* [Exercise]:
Check every line of the following material for the word "Express", then say how many have it, with no other words.

* [Materials provided]:
******************************

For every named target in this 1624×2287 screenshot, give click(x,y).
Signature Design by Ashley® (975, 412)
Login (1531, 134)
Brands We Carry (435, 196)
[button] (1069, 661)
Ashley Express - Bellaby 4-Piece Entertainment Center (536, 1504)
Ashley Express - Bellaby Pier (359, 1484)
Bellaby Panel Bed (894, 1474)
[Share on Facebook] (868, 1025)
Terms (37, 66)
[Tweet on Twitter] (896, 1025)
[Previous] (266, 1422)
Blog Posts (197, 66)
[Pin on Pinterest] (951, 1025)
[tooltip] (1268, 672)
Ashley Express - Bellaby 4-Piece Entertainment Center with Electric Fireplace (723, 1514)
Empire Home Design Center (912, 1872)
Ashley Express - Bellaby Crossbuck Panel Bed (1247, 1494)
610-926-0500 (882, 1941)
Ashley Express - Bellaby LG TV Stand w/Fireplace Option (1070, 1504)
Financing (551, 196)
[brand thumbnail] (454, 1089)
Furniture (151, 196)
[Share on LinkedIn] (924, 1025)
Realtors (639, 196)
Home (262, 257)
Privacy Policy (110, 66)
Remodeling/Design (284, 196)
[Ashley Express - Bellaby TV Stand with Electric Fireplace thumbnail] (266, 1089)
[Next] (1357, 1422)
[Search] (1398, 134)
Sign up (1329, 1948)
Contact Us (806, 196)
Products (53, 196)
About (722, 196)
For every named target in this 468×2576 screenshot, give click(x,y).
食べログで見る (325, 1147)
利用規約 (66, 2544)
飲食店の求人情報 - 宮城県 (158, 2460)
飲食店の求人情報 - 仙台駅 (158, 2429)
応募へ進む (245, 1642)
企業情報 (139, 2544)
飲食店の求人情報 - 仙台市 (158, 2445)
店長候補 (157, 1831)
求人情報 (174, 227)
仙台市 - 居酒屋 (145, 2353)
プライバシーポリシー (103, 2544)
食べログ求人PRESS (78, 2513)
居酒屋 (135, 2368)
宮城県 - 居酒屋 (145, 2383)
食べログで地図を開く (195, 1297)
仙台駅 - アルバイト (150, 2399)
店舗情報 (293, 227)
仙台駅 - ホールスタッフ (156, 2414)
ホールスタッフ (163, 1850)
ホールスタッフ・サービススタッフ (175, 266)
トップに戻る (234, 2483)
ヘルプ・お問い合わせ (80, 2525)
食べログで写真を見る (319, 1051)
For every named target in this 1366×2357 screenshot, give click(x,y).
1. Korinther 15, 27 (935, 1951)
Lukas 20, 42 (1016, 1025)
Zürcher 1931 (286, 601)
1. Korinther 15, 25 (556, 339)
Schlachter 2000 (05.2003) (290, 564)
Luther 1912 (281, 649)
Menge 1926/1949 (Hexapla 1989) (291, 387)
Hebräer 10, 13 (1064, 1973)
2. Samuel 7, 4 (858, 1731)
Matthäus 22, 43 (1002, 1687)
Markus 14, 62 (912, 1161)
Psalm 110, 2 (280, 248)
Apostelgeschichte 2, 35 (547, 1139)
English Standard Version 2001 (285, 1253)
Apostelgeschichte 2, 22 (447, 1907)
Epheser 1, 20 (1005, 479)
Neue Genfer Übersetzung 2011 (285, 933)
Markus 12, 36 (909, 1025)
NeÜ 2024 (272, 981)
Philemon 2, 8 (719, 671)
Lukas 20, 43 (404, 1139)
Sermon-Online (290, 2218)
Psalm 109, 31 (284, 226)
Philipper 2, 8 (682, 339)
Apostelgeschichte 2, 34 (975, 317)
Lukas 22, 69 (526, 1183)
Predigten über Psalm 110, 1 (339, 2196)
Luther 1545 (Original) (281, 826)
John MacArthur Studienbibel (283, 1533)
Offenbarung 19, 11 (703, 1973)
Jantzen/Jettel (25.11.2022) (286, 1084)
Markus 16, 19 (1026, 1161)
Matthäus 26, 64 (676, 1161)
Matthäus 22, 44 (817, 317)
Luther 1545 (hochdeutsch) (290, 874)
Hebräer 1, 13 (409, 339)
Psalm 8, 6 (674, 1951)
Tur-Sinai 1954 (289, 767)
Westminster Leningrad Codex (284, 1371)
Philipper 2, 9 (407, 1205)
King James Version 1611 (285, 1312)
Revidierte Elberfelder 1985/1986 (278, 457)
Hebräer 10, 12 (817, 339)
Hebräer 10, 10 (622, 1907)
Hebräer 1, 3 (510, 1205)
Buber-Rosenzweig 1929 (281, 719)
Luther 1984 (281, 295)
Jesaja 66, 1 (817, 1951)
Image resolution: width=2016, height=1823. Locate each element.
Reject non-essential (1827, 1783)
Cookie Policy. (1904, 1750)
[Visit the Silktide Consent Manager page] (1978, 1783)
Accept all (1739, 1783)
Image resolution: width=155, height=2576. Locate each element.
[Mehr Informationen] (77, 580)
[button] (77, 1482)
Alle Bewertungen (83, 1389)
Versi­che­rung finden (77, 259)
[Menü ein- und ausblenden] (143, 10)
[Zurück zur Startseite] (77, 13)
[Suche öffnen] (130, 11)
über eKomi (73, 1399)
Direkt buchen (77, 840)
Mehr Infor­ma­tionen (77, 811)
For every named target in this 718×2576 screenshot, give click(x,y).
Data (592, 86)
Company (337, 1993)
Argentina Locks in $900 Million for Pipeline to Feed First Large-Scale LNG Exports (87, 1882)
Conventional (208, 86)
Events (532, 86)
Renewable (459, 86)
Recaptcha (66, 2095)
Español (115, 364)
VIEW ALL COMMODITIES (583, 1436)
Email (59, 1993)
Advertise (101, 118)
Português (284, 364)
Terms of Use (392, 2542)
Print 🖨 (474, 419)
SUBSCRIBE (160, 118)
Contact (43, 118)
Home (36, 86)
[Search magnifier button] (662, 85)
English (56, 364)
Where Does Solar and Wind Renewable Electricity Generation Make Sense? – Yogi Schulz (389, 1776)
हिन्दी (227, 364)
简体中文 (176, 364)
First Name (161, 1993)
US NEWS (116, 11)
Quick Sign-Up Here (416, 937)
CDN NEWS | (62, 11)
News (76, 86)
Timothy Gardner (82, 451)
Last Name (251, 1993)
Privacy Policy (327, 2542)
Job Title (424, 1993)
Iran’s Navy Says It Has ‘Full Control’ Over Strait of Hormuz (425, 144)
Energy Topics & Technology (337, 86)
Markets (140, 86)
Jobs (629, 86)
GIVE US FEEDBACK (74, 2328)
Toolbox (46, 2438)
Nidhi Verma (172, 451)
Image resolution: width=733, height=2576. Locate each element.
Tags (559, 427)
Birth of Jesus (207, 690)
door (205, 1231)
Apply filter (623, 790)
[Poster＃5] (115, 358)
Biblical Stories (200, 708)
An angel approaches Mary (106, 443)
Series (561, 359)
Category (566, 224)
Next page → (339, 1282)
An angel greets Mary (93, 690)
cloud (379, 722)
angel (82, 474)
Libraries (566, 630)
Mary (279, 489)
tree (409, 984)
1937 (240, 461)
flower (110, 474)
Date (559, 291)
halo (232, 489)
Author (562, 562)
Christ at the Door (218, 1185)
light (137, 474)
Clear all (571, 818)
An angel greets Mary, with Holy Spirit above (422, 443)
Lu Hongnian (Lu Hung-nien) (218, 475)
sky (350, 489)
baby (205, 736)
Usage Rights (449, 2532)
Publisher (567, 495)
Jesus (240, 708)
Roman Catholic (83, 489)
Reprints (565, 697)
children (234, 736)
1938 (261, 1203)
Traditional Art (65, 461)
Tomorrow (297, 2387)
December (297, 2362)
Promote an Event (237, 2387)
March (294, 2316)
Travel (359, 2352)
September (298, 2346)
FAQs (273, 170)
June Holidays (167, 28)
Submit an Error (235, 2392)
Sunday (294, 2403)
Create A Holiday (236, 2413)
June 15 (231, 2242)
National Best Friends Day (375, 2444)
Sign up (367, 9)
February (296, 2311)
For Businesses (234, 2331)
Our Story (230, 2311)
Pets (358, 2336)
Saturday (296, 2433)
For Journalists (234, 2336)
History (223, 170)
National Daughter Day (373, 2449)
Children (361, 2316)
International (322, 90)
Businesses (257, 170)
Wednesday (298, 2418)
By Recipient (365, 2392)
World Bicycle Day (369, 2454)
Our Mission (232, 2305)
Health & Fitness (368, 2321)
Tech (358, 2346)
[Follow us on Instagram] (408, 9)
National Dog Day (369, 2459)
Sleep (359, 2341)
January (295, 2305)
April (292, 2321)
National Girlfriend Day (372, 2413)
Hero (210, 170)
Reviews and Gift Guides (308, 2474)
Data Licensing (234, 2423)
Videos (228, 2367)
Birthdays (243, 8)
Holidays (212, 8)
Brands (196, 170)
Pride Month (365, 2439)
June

******************************

* [Exercise response]:
6